Bacteria survive asteroid-like impacts ^{CEFR B2}

Researchers report in PNAS Nexus that Deinococcus radiodurans, a desert bacterium from the high deserts of Chile, can survive impact pressures comparable to those produced when asteroids strike a planet and eject material into space. The microbe is notable for a thick shell and a strong ability to repair cellular damage, traits that likely helped it endure the tests led by senior author K.T. Ramesh.
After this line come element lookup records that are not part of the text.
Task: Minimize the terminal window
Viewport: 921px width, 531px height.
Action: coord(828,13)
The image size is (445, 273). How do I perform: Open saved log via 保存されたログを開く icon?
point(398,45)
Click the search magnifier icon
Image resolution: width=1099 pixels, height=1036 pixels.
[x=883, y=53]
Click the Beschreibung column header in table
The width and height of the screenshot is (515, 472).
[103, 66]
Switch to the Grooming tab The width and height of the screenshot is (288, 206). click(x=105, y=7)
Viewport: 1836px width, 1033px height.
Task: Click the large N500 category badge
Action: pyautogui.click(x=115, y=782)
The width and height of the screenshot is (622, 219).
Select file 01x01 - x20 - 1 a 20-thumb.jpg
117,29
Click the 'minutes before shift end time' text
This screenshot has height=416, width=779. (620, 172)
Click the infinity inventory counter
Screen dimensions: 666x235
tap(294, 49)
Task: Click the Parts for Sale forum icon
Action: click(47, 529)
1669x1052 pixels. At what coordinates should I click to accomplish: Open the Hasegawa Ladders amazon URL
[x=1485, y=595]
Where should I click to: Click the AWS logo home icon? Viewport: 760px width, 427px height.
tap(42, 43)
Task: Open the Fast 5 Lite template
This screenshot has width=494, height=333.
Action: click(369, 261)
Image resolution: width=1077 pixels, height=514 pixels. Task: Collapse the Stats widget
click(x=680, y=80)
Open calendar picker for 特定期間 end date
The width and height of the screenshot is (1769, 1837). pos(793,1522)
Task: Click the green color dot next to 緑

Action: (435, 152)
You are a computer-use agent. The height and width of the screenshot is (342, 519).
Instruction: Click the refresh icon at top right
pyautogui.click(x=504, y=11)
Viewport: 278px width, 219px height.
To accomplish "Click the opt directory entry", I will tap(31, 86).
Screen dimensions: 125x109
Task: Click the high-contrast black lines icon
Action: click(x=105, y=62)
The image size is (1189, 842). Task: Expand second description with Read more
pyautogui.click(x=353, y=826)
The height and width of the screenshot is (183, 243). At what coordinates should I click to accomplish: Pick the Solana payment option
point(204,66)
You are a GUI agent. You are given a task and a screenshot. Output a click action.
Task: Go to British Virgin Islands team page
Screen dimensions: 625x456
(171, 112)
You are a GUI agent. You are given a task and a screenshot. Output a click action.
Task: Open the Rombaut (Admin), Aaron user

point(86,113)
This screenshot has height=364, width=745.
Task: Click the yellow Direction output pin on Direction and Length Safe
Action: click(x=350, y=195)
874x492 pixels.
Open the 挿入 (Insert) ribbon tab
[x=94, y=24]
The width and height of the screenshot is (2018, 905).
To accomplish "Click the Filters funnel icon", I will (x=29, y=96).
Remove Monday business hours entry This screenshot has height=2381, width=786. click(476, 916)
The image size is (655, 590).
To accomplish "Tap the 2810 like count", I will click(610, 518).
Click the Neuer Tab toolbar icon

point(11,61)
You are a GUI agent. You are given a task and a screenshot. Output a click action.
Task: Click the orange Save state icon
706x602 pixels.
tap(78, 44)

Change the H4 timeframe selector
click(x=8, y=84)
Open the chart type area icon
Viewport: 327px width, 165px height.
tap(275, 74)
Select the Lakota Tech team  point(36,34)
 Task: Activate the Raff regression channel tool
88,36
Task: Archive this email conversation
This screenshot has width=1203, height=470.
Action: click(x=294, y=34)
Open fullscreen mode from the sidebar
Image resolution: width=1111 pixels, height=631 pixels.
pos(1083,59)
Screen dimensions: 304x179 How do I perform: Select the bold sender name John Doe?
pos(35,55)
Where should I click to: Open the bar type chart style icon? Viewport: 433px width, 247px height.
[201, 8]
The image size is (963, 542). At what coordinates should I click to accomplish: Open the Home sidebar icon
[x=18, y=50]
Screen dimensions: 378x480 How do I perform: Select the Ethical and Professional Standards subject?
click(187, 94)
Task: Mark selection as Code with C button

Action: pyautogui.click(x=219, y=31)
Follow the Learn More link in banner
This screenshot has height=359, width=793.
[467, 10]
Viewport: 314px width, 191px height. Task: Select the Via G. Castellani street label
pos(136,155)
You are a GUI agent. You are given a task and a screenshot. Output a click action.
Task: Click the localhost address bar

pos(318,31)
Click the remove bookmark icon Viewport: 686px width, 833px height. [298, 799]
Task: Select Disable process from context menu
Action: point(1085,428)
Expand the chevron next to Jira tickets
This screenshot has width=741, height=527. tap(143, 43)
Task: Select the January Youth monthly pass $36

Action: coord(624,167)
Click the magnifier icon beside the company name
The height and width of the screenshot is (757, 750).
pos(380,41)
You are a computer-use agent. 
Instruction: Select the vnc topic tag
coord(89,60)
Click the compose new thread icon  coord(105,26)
In the experiments the team sandwiched bacterial samples between metal plates and struck them with a projectile fired by a gas gun at speeds up to 300 mph. Impacts produced pressures from about 1 to 3 gigapascals; for reference, the bottom of the Mariana Trench is around a tenth of a gigapascal. The bacteria survived nearly every test at 1.4 gigapascals and roughly 60% survived at 2.4 gigapascals. In one trial the steel holder that held the plates failed before the microbes died. In other high-pressure tests some cells showed ruptured membranes and internal damage.

The team notes that asteroid strikes on Mars may generate pressures perhaps close to 5 gigapascals, so the survival seen here—almost up to 3 gigapascals—supports the possibility of lithopanspermia, the transfer of life by rock. These results affect planetary protection and mission rules: Martian ejecta might reach nearby bodies such as Phobos with less pressure, so policies for avoiding contamination and handling returned material may need reassessment. The work was supported by NASA’s Planetary Protection program and reported by Johns Hopkins University. Next steps include testing whether repeated impacts produce hardier bacterial populations and whether other organisms, including fungi, can survive similar conditions.